A massive exodus of capital from emerging economies has left many in a Catch-22 position, where adopting the kinds of monetary and fiscal stimulus measures the rich world is deploying could perversely make things worse.
Interest-rate cuts can help households and companies, but in an increasing number of countries they’re driving rates so low that they don’t even compensate for inflation — adding to incentives for foreign funds to pull out. And fiscal expansion can prompt the kind of funding concerns that still afflict emerging nations, raising the prospect of credit rating downgrades and calls for international rescues.
“We should be worried about emerging markets,” said Barry Eichengreen, a University of California Berkeley economist. In addition to suffering disproportionately from the collapse of commodity prices, supply chains, trade and spending, they’re facing “clearly, the mother of all sudden stops” in capital flows, he said.
Eichengreen and fellow economist Ricardo Hausmann are famed for labeling the underlying cause of the late-1990s Asian financial crisis as the “original sin” of excessive reliance on borrowing in foreign currencies.
While many emerging markets have worked hard to address that risk — building local debt markets and accumulating foreign-exchange reserves as a buffer for times of trouble — the same old problems keep resurfacing. Just as during the global financial crisis, the 2013 “taper tantrum” over the U.S. phasing out quantitative easing and the 2015 China-devaluation shock, developing nations are seeing capital flight.
By one measure at least, it’s even worse than in the past.
Some $92.5 billion of portfolio investments held by nonresidents flew out of emerging markets during the 70 days starting Jan. 21 — when the COVID-19 outbreak began gathering pace in China — according to data from the Institute of International Finance. Outflows in each of the previous three disruptions totaled less than $25 billion over the equivalent period.
“Compared with episodes like the GFC, where we saw a long, painful, yet more ‘manageable’ outflow episode, this time around the outflow has been fast — a literal ‘sudden stop,”’ said IIF economist Jonathan Fortun.
There is one big exception: China, which continues to benefit from diversification inflows as it opens up the world’s second-largest bond market to overseas investors. China’s aggressive efforts to contain the virus have also helped its stock market outperform global counterparts.
For others, it’s been a bruising start to 2020. An MSCI Inc. gauge of stocks excluding China handed investors a 31 percent loss last quarter, worse than the 21 percent drop for advanced-economy shares. Brazil, South Africa, Russia and Mexico have all seen their currencies tumble more than 20 percent against the dollar the past three months.
If advanced economies stay closed into the second half, markets might start testing central banks’ capacity to backstop the system. For emerging markets, problems could crystallize even sooner. In many cases, dependence on external funds is greater than it was in 2008. Those funds are now drying up.

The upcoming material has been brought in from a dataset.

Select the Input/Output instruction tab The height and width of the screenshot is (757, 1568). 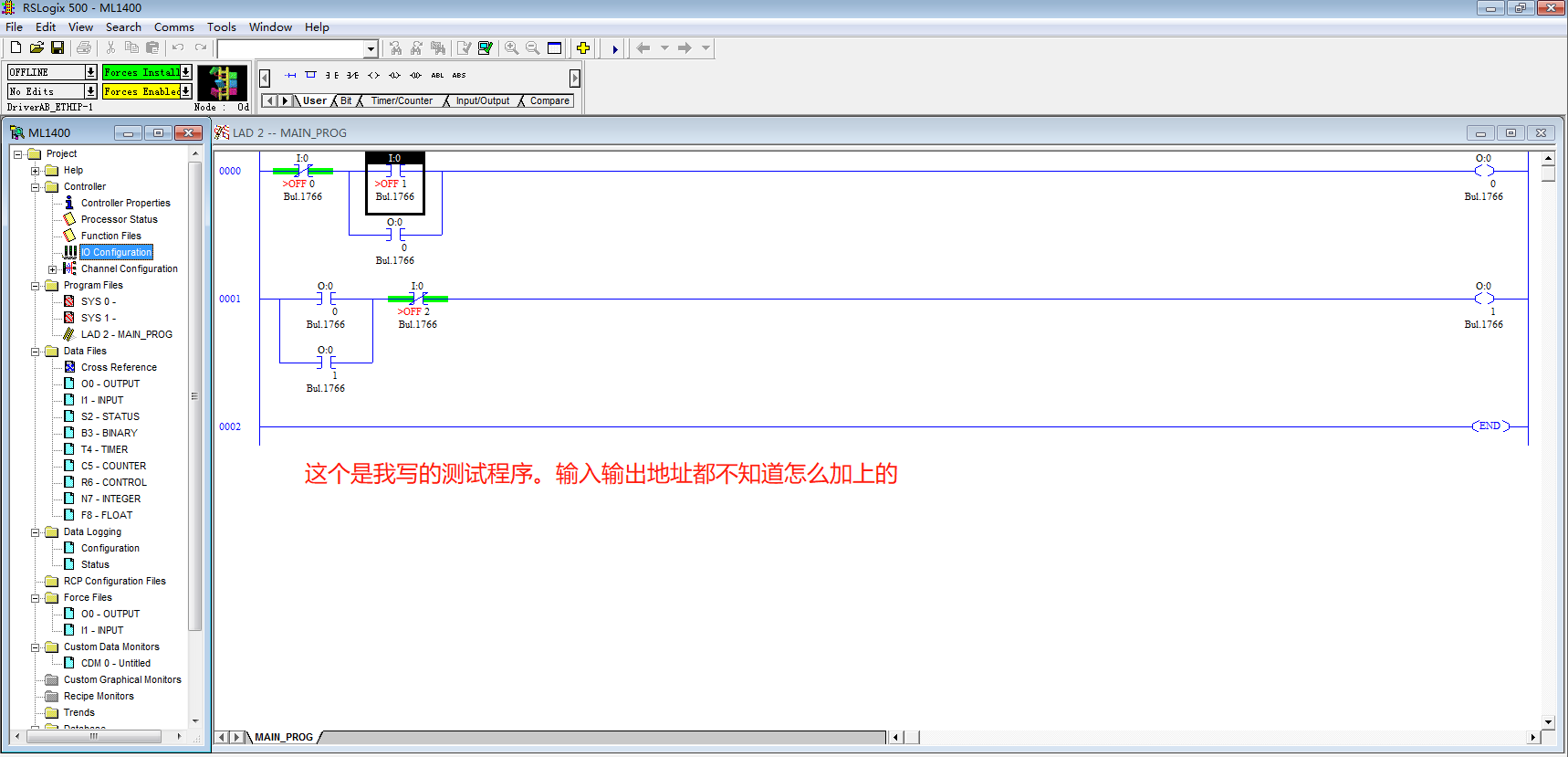tap(482, 101)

Monetary easing risks worsening such exchange-rate depreciation, by diminishing the so-called carry returns that helped propel foreign funds into developing nations.
“The tension between lower rates to boost the economy, but not so low as to jeopardize macro and foreign exchange stability, is the perennial policy dilemma for these central bankers,” said Vishnu Varathan, head of economics and strategy at Mizuho Bank Ltd. in Singapore.
Currency depreciation is particularly painful to businesses in developing nations that raised debt offshore. Around 13 percent of all emerging-market corporate debt is dollar-denominated, down only slightly from 15 percent in 2009, IIF data shows.
While the Federal Reserve has expanded the supply of dollars abroad, helping avert a wholesale freeze in exchange markets, it still doesn’t address the increasing cost of debt servicing as the greenback climbs. Sharply decelerating, or shrinking, economies will also sap revenue, exacerbating borrowing needs that are expanding thanks to fiscal initiatives to prevent even deeper downturns.
Mexico and South Africa have already seen debt-rating downgrades, while frontier markets that have relied on overseas funding face sharply higher financing costs the longer the current turmoil lasts. Fitch Ratings downgraded Colombia’s credit rating and left it just one notch above junk.
“There’s probably quite a few countries at risk of downgrades,” said James McCormack, global head of sovereign ratings at Fitch Ratings Ltd., last week. “We’re going to have to really review almost the entire sovereign-rating portfolio. I don’t think there is any that we can skip over and say everything is going to be fine there.”
Policy makers will need to consider options such as directly financing companies where lending channels are blocked, or have central banks buy government debt to finance fiscal spending, according to economists at JPMorgan Chase & Co.
JPMorgan analysts also have called for the International Monetary Fund to ramp up its provision of credit to endangered members on accommodative terms. South Africa has already signaled it may need the fund’s assistance, for the first time, while Ecuador and Zambia are seeking to reorganize their debt, raising fears of a default.
“It is unlikely that, even with very benign assumptions (such as global interest rates remaining close to zero for an extended period), debt can be assessed to be sustainable for many countries where financing needs will be large,” JPMorgan analysts including Nora Szentivanyi wrote in a note last week.